Work to complete
A: Answer these questions from the reflection on family, one per line:
(i) Where was the hero of the book discussed at Christmas raised after he was abandoned as a baby?
(ii) In the quotation from Pope Francis, what is the family called the wellspring of?
(iii) By what name has the homeless, immigrant family of the New Testament been known ever since?
B: Duplicate the part of the reflection on family that opens with the words containing "We’re all familiar" and closes with "being like ourselves.".
Reading passage Start Marker
On Christmas, I spoke about a book, Mr. Ives’ Christmas, the hero of which had been significantly shaped by his experience of being abandoned as a baby, then raised in a Foundling Home, and finally adopted one subsequent Christmas – all of which had left him with an intense desire for a family of his own, a theme that permeates the entire book.
Everybody begins life (biologically at least) as a member of a family. Families come in all kinds, of course, and in all shapes and sizes, but family life in some form is universally the basic unit of social organization. And for most people it is the focus of their day-to-day lives. Even those of us without families of our own treasure our extended family relationships and family-like connections. “The family is the wellspring of all fraternity,” Pope Francis has written in his New Year’s Message, “it is the foundation and the first pathway to peace, since, by its vocation, it is meant to spread its love to the world around it.”
One of the striking things about God’s relationship with the human race, as revealed in both the Old and the New Testaments, is how it is largely a series of family stories - beginning with the creation of a family, from whom the whole human race is descended. Then, after several generations during which things seem to go from bad to worse, God singles out one particular family to be his agent for renewing his promise to the entire human race. The rest of the Old Testament follows the story of God’s promises to Abraham’s and Sarah’s descendants, culminating, in the New Testament, in the homeless, immigrant family, known ever since as “the Holy Family.”
We’re all familiar with countless artistic portrayals of the Holy Family. It’s safe to say there are more portraits of the Holy Family than of any royal family, let alone any ordinary family. And, of course, we have them here on display in the familiar Christmas scene. Such nativity scenes invite us to appreciate the circumstances of Christ’s birth, to consider the concrete reality of God becoming one of us, a human being like ourselves.
Reading passage End Marker
Extracted information Start Marker
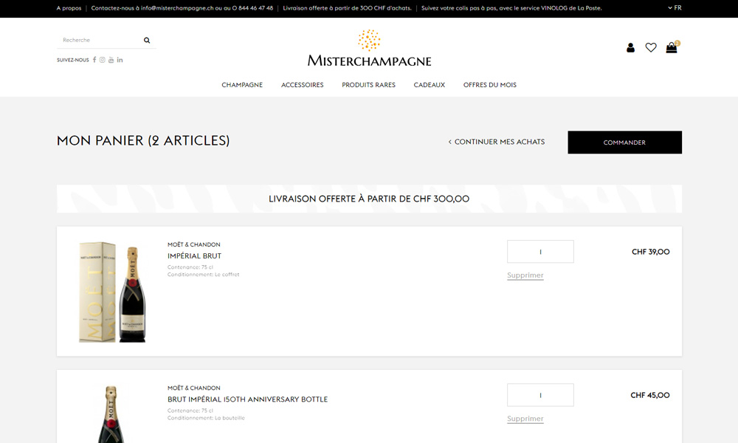The height and width of the screenshot is (443, 738).
Task: Open the Instagram social icon
Action: click(x=103, y=60)
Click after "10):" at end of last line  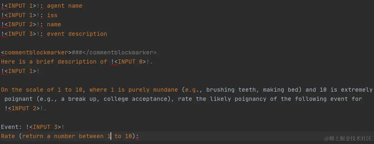[140, 136]
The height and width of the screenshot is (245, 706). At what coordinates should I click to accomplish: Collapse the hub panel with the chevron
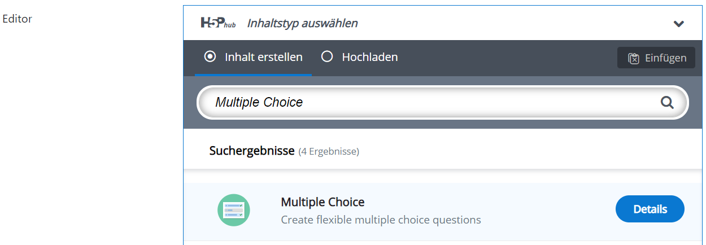click(x=679, y=24)
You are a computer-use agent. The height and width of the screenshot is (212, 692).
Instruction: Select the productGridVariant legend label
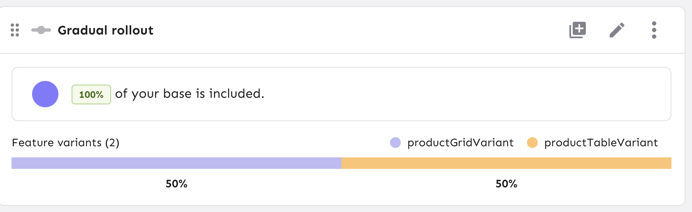coord(460,143)
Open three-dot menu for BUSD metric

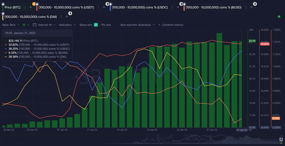pyautogui.click(x=246, y=7)
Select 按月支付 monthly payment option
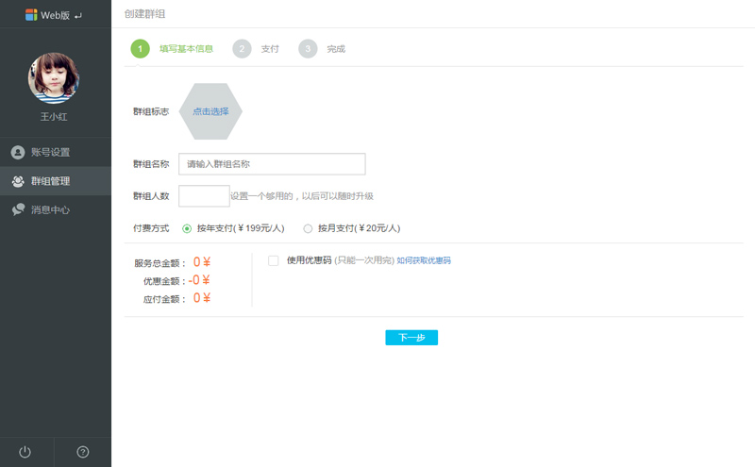The width and height of the screenshot is (755, 467). [308, 228]
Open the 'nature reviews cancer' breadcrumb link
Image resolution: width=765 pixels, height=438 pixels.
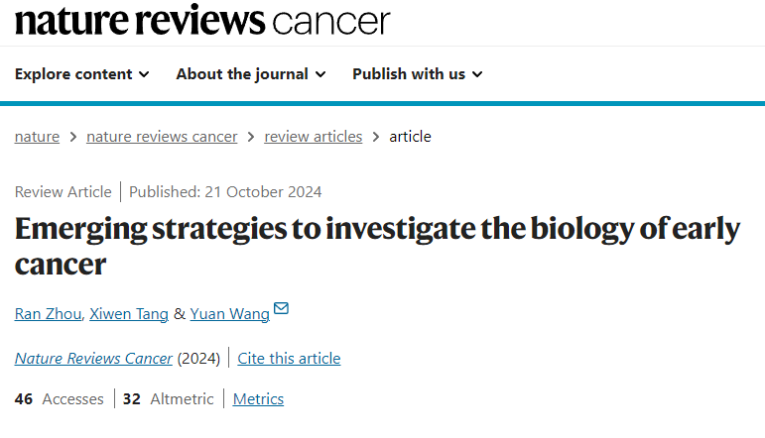click(x=162, y=137)
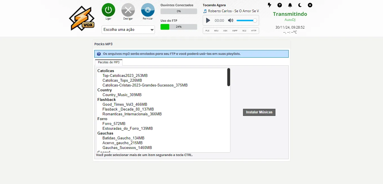Open help via question mark icon
The image size is (383, 184).
pyautogui.click(x=280, y=5)
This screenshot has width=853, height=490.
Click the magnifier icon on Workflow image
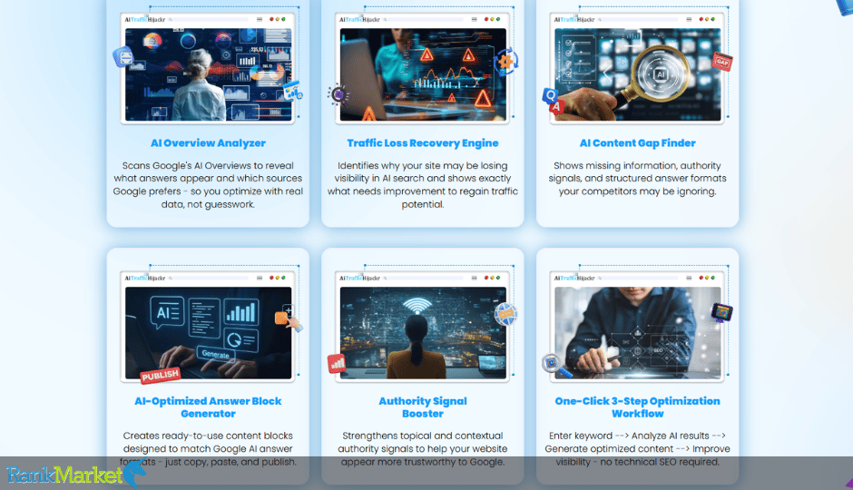tap(556, 365)
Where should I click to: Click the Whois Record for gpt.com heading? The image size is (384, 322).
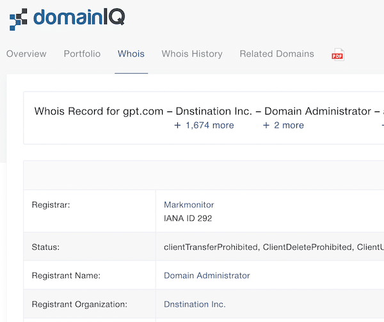[99, 111]
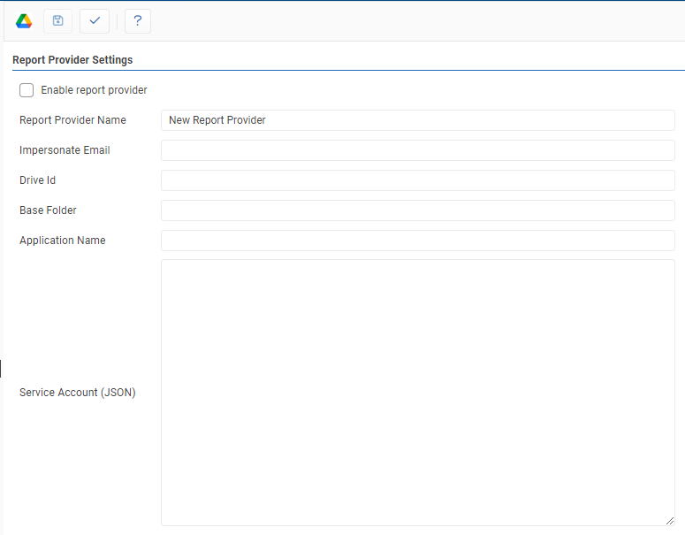The height and width of the screenshot is (535, 685).
Task: Click the text area resize handle corner
Action: [670, 521]
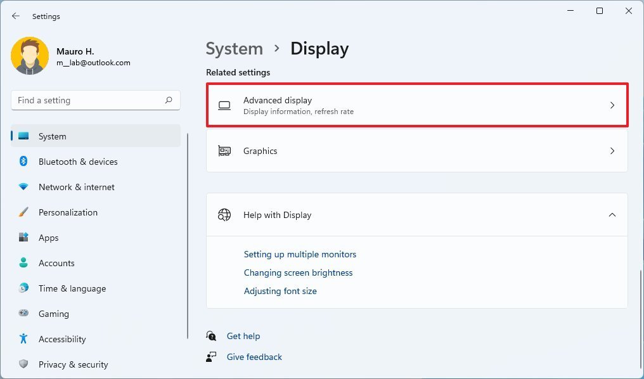The width and height of the screenshot is (644, 379).
Task: Select Accounts in the sidebar
Action: click(56, 263)
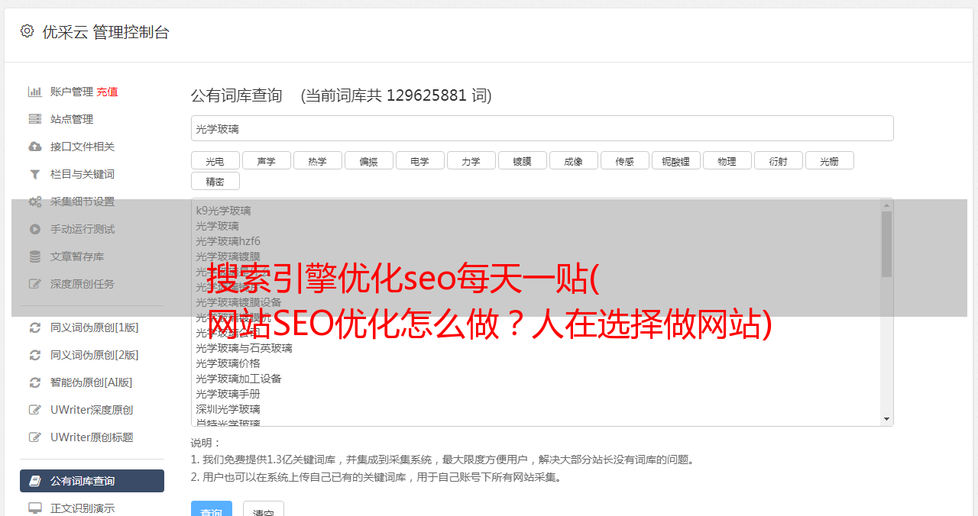Screen dimensions: 978x516
Task: Click the gear icon beside 优采云 title
Action: 27,31
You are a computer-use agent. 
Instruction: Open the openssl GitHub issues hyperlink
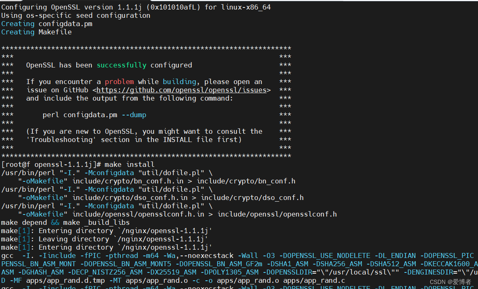coord(182,90)
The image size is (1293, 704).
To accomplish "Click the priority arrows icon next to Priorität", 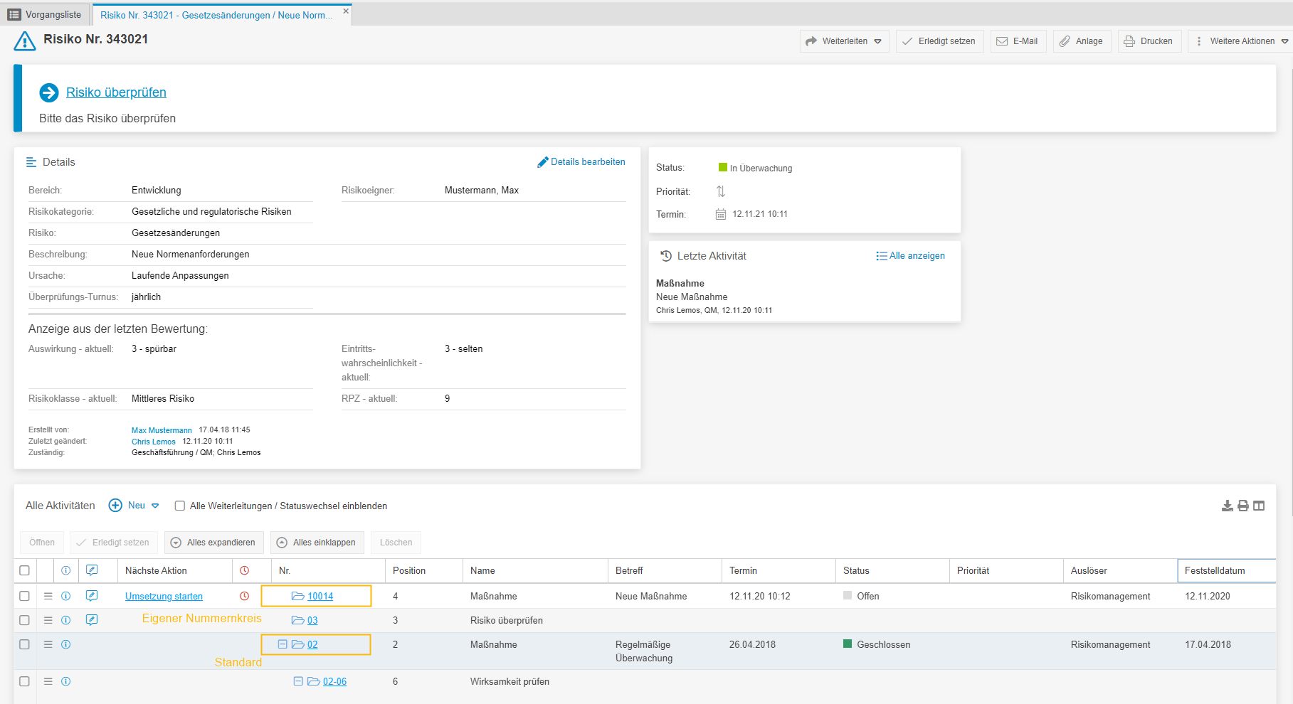I will [720, 191].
Extracted information End Marker
Answers for each item
A:
(i) In a Foundling Home.
(ii) All fraternity.
(iii) The Holy Family.

B:
We’re all familiar with countless artistic portrayals of the Holy Family. It’s safe to say there are more portraits of the Holy Family than of any royal family, let alone any ordinary family. And, of course, we have them here on display in the familiar Christmas scene. Such nativity scenes invite us to appreciate the circumstances of Christ’s birth, to consider the concrete reality of God becoming one of us, a human being like ourselves.